··· Data rows ···

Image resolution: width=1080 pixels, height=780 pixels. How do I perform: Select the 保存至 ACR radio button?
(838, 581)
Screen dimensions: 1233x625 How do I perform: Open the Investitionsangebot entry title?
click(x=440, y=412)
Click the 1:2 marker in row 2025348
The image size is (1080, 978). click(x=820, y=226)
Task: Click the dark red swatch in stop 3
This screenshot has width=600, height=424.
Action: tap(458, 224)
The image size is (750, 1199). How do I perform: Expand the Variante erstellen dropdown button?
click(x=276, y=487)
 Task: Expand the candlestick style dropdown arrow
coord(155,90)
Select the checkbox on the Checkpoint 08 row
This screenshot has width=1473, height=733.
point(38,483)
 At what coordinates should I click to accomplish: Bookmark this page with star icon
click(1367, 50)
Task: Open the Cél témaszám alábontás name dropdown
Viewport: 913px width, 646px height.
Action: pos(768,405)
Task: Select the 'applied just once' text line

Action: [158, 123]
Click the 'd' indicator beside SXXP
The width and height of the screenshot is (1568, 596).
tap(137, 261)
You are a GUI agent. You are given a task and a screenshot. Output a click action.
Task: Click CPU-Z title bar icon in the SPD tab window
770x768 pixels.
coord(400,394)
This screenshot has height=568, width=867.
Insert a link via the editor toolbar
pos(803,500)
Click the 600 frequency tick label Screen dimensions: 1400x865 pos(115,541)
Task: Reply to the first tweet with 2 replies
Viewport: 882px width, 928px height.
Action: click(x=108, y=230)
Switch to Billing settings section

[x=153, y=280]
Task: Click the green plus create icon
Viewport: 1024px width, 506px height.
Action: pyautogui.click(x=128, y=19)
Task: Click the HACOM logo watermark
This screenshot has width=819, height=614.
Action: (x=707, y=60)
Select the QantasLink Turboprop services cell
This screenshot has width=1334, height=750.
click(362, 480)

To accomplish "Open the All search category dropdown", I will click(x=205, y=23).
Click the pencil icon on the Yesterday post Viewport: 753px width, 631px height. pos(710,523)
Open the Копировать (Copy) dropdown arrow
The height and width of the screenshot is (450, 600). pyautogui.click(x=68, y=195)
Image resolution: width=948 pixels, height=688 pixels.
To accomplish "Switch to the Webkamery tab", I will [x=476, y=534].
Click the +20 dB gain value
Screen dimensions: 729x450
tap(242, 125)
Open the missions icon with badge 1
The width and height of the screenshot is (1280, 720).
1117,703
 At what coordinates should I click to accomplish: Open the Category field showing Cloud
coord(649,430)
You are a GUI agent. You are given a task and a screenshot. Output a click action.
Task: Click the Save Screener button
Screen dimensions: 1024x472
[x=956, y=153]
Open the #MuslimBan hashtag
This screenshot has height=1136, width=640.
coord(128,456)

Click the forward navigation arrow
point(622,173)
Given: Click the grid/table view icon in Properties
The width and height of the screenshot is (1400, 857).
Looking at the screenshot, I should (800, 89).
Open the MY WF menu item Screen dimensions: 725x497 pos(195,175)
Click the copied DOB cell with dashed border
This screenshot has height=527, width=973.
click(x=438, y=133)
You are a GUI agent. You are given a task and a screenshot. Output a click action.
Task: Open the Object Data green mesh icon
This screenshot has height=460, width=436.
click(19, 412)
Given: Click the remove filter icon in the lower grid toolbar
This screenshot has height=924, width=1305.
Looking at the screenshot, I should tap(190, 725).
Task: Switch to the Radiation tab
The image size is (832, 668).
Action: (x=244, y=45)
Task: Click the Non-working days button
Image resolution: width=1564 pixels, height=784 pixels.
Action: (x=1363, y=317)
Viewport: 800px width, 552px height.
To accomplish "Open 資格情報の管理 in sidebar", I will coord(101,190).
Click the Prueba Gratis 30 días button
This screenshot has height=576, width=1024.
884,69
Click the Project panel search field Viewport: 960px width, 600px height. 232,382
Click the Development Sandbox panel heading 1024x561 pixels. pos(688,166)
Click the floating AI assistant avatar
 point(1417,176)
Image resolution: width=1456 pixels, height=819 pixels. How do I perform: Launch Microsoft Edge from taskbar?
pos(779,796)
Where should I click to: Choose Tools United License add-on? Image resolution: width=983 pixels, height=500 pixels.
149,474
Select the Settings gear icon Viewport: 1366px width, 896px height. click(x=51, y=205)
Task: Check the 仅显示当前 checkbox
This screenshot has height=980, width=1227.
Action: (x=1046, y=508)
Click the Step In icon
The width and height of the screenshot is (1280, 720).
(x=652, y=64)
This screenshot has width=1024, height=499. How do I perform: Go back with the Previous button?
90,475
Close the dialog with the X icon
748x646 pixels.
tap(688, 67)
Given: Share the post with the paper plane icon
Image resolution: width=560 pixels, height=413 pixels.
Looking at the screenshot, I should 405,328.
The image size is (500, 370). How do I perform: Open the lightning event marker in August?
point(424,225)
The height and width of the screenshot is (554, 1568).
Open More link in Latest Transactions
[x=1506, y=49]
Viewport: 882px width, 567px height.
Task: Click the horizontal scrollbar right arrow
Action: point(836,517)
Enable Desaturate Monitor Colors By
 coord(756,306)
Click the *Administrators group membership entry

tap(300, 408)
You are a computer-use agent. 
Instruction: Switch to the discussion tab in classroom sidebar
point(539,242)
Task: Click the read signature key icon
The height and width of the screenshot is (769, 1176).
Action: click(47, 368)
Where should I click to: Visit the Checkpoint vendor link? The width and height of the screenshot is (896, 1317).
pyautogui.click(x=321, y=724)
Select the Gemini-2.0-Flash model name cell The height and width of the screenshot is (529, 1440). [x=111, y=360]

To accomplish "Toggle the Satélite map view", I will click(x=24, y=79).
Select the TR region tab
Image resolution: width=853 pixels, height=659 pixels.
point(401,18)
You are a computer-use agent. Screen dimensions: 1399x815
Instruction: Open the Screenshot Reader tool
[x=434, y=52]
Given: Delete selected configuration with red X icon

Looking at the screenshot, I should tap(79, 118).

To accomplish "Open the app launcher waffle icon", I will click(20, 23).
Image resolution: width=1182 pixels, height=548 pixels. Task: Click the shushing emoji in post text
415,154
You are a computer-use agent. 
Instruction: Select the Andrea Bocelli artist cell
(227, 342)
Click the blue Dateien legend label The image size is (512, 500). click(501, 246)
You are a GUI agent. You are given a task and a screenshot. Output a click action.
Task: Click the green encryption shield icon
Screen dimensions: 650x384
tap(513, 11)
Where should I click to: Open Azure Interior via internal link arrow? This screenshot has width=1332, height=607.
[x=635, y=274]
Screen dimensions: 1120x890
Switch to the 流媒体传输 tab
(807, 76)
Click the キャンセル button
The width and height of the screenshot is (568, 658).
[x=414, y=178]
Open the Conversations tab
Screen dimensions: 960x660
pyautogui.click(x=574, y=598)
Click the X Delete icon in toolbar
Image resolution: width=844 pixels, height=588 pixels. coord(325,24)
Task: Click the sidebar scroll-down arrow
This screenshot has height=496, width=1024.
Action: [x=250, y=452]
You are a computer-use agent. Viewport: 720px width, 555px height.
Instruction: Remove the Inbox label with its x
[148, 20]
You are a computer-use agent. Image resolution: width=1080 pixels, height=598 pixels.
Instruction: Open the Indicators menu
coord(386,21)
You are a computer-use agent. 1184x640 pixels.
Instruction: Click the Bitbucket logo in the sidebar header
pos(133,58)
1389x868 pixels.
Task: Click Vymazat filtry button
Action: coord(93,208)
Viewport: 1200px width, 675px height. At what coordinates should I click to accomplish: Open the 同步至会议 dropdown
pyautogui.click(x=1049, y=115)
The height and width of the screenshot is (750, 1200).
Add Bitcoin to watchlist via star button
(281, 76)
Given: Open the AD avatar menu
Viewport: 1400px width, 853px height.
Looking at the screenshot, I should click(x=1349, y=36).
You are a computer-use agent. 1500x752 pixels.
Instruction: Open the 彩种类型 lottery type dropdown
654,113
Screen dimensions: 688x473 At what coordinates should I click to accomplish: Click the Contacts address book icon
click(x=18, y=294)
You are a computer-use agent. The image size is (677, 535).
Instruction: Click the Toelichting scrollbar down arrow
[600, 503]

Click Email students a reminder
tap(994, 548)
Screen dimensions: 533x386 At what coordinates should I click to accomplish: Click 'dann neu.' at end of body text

···

◆ **Exercise directions**
Retype the records starting at the line containing "Open the missions icon with badge 1" and ending at the line containing "click(x=438, y=133)", including both of those lines.

◆ **Solution for this task**
Open the missions icon with badge 1
The width and height of the screenshot is (1280, 720).
1117,703
 At what coordinates should I click to accomplish: Open the Category field showing Cloud
coord(649,430)
You are a GUI agent. You are given a task and a screenshot. Output a click action.
Task: Click the Save Screener button
Screen dimensions: 1024x472
[x=956, y=153]
Open the #MuslimBan hashtag
This screenshot has height=1136, width=640.
coord(128,456)

Click the forward navigation arrow
point(622,173)
Given: Click the grid/table view icon in Properties
The width and height of the screenshot is (1400, 857).
Looking at the screenshot, I should (800, 89).
Open the MY WF menu item Screen dimensions: 725x497 pos(195,175)
Click the copied DOB cell with dashed border
This screenshot has height=527, width=973.
click(x=438, y=133)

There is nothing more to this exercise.